Task statement
Copy the records below word for word, from the line with "How do I perform: Click the horizontal" up to and including the line with "(x=57, y=14)".

##### Extracted data #####

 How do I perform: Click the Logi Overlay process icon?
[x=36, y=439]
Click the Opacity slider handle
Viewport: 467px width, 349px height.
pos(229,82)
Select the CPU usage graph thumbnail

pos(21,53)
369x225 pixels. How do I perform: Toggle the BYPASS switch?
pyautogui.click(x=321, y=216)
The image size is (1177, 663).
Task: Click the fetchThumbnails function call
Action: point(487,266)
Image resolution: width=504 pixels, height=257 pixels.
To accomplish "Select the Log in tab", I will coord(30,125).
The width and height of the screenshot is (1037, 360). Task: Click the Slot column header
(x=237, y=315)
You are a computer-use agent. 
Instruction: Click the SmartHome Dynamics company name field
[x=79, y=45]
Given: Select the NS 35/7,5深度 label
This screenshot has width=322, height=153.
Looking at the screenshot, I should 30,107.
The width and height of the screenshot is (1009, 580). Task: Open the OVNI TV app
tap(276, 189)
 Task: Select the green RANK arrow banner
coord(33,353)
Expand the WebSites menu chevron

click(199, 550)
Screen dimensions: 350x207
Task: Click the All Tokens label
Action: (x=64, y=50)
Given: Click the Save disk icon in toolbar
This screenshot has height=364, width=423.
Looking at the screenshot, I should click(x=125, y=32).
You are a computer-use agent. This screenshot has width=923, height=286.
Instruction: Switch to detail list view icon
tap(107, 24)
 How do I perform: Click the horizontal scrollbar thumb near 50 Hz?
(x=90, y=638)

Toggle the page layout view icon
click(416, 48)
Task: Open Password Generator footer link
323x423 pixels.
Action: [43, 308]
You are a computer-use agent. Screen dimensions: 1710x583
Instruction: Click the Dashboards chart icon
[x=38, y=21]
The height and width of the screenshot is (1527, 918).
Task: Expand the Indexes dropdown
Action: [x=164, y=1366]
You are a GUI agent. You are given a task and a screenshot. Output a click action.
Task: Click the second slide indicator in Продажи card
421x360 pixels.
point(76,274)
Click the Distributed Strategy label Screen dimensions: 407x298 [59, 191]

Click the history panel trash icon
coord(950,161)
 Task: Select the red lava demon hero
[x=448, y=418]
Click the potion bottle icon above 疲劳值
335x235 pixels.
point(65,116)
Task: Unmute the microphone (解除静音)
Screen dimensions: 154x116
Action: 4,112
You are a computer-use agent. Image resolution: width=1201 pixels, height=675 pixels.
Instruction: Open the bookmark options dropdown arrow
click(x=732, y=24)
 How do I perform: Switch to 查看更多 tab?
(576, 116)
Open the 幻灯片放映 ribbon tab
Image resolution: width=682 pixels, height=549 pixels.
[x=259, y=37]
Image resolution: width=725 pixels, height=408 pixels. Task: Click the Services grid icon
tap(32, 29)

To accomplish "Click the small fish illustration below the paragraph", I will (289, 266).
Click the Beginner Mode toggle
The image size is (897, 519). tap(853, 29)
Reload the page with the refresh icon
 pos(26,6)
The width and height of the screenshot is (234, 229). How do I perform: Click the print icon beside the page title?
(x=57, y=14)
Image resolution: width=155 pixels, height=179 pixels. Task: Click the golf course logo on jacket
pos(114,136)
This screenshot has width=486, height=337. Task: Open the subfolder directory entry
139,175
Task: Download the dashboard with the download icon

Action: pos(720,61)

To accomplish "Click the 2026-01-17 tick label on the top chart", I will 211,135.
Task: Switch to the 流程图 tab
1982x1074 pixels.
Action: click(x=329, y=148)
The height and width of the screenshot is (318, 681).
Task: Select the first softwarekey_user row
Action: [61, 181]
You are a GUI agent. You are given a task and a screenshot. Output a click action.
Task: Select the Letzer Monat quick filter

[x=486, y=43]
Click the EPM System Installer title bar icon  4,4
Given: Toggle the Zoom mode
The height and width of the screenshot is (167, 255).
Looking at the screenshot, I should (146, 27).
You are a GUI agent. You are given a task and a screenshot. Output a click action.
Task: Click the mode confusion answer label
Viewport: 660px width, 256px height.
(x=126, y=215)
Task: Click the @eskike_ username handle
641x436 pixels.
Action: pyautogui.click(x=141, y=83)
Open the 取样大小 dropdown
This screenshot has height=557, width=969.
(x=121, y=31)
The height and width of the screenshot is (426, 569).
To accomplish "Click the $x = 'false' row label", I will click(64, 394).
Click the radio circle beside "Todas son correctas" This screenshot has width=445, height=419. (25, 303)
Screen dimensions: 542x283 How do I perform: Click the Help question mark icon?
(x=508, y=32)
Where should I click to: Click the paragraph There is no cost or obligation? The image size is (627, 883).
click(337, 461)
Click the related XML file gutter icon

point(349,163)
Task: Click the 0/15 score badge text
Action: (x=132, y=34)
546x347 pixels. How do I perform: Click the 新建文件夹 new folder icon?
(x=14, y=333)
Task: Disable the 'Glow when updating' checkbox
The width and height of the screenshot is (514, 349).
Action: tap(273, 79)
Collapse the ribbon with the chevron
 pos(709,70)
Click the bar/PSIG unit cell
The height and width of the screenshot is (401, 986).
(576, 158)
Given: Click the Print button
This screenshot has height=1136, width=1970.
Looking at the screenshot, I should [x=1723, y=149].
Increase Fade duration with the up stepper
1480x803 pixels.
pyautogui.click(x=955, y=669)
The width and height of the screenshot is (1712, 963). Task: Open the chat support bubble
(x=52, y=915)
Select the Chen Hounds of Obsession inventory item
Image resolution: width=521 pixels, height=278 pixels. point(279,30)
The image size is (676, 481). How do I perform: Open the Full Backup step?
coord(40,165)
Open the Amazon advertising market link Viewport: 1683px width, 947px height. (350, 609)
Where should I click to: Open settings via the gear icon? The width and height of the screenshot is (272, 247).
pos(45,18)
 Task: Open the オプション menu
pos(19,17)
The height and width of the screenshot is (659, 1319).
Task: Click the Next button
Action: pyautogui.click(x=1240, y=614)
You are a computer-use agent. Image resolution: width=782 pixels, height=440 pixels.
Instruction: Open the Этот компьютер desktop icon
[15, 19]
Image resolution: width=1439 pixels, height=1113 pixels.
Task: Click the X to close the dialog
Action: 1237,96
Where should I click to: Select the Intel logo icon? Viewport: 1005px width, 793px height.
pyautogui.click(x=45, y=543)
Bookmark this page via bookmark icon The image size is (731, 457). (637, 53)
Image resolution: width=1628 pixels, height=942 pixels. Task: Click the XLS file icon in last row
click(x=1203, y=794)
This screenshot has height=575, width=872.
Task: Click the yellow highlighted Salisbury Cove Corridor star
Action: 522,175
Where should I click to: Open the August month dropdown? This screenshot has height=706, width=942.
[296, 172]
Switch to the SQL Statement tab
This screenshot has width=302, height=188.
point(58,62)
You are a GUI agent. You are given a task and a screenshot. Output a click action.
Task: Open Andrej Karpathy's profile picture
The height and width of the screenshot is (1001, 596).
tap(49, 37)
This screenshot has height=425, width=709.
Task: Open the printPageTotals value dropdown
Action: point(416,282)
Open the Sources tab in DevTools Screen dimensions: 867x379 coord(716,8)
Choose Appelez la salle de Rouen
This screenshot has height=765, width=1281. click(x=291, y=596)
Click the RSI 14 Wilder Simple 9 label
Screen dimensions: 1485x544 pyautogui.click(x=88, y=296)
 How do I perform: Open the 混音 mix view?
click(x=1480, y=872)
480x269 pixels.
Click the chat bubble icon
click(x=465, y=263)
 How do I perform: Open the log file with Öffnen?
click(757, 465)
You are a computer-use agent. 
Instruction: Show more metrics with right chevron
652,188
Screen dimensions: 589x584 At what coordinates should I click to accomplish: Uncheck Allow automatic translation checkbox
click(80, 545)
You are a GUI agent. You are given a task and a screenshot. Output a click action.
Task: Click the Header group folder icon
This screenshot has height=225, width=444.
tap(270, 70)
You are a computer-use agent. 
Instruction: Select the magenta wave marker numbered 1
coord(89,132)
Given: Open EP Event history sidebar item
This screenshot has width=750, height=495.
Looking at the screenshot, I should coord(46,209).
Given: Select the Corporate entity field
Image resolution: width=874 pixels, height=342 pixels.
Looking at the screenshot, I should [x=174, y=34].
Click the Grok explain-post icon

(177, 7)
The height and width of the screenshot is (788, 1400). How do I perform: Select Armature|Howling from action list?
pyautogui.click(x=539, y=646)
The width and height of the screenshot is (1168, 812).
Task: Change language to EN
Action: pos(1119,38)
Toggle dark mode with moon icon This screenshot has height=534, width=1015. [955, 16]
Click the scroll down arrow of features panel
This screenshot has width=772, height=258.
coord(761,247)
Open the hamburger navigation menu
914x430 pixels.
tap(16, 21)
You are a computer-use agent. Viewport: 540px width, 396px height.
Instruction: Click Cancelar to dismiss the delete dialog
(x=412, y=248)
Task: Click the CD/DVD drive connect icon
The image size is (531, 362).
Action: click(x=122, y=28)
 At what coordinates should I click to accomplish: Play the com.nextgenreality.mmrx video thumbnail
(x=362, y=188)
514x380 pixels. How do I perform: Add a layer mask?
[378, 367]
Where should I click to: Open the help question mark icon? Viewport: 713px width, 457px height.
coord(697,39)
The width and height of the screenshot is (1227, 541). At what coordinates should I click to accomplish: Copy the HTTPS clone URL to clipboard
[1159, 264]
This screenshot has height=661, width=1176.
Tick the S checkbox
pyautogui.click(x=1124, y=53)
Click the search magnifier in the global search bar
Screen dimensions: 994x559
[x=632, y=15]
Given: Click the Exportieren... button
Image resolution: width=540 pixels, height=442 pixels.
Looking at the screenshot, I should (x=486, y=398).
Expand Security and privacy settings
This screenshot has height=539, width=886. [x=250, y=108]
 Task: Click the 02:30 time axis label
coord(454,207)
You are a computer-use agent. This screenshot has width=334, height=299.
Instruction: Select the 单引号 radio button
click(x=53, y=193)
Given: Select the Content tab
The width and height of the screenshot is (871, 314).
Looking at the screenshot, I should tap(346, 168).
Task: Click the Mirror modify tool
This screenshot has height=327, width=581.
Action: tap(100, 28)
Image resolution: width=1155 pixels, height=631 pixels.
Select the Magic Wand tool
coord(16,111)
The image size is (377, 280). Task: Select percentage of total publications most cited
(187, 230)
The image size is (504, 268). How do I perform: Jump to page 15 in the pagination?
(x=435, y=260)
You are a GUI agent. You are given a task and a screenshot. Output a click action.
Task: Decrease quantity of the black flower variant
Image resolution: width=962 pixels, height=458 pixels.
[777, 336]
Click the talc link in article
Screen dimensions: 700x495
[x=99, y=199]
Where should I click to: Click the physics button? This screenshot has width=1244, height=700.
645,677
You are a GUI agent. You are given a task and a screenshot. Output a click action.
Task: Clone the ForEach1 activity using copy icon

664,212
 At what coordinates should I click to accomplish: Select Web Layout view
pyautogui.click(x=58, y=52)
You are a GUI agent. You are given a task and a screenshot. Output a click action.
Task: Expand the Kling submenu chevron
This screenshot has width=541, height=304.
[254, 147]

#####

Solution to this problem
 How do I perform: Click the horizontal scrollbar thumb near 50 Hz?
(x=90, y=638)

Toggle the page layout view icon
click(416, 48)
Task: Open Password Generator footer link
323x423 pixels.
Action: [43, 308]
You are a computer-use agent. Screen dimensions: 1710x583
Instruction: Click the Dashboards chart icon
[x=38, y=21]
The height and width of the screenshot is (1527, 918).
Task: Expand the Indexes dropdown
Action: [x=164, y=1366]
You are a GUI agent. You are given a task and a screenshot. Output a click action.
Task: Click the second slide indicator in Продажи card
421x360 pixels.
point(76,274)
Click the Distributed Strategy label Screen dimensions: 407x298 [59, 191]

Click the history panel trash icon
coord(950,161)
 Task: Select the red lava demon hero
[x=448, y=418]
Click the potion bottle icon above 疲劳值
335x235 pixels.
point(65,116)
Task: Unmute the microphone (解除静音)
Screen dimensions: 154x116
Action: 4,112
You are a computer-use agent. Image resolution: width=1201 pixels, height=675 pixels.
Instruction: Open the bookmark options dropdown arrow
click(x=732, y=24)
 How do I perform: Switch to 查看更多 tab?
(576, 116)
Open the 幻灯片放映 ribbon tab
Image resolution: width=682 pixels, height=549 pixels.
[x=259, y=37]
Image resolution: width=725 pixels, height=408 pixels. Task: Click the Services grid icon
tap(32, 29)

To accomplish "Click the small fish illustration below the paragraph", I will (289, 266).
Click the Beginner Mode toggle
The image size is (897, 519). tap(853, 29)
Reload the page with the refresh icon
 pos(26,6)
The width and height of the screenshot is (234, 229). How do I perform: Click the print icon beside the page title?
(x=57, y=14)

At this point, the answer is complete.